Eventually, witnesses said that water began flowing freely to the fire, and a ladder moved to the back of the building. But by then, it was too late. The witnesses speculate that if firefighters had entered the building or used a ladder earlier, the victims’ lives may have been spared.
City struggling with staffing
The city has been struggling with staffing issues.
A firefighter told KYUK in July that during the pandemic the fire department had lost 22 of its 25 of its volunteers. However, Bethel Fire Chief Daron Solesbee also told KYUK that he had started to regain some in recent months.
Earlier in the summer, the Bethel Public Works Department reported that it was critically understaffed for water truck drivers and that they were “mentally and physically tired.”
Apartment complex criticized
Tenants also criticized the apartment complex. Residents told officers there were no sprinklers or alarms inside. Tenant Galen Frank told KYUK that he only woke up because of the smell of smoke.
AVCP RHA operates the building. President and CEO Mark Charlie said that he could not answer any of KYUK’s questions about the sprinkler systems, the alarm systems, or anything else related to the fire. However, he did tell KYUK that the apartments have fire extinguishers.
Lawsuits may follow
Two weeks after the fire, the apartment building is a grim sight.
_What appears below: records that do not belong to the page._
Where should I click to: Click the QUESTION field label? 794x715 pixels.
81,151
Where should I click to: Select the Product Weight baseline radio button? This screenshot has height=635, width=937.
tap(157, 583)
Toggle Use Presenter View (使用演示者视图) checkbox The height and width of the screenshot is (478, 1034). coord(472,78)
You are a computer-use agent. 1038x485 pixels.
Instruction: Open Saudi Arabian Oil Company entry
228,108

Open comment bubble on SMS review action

The two second-story apartments that were total losses have burned and collapsed. The remaining walls and floor are charred black. Their windows are gone.
In one of those ruined apartments lived the three people who died, with a relative who escaped by jumping out the window. In the other, there lived five who also escaped through the window.
The survivors of both apartments have retained lawyers. Lawyer Myron Angstman said that he represents the Engebreth family, and that they are exploring their legal options. Another lawyer, Jim Valcarce, did not answer KYUK’s calls or emails, but one of his clients, a survivor, told KYUK that they plan to sue the City of Bethel, AVCP RHA, and any other responding entities.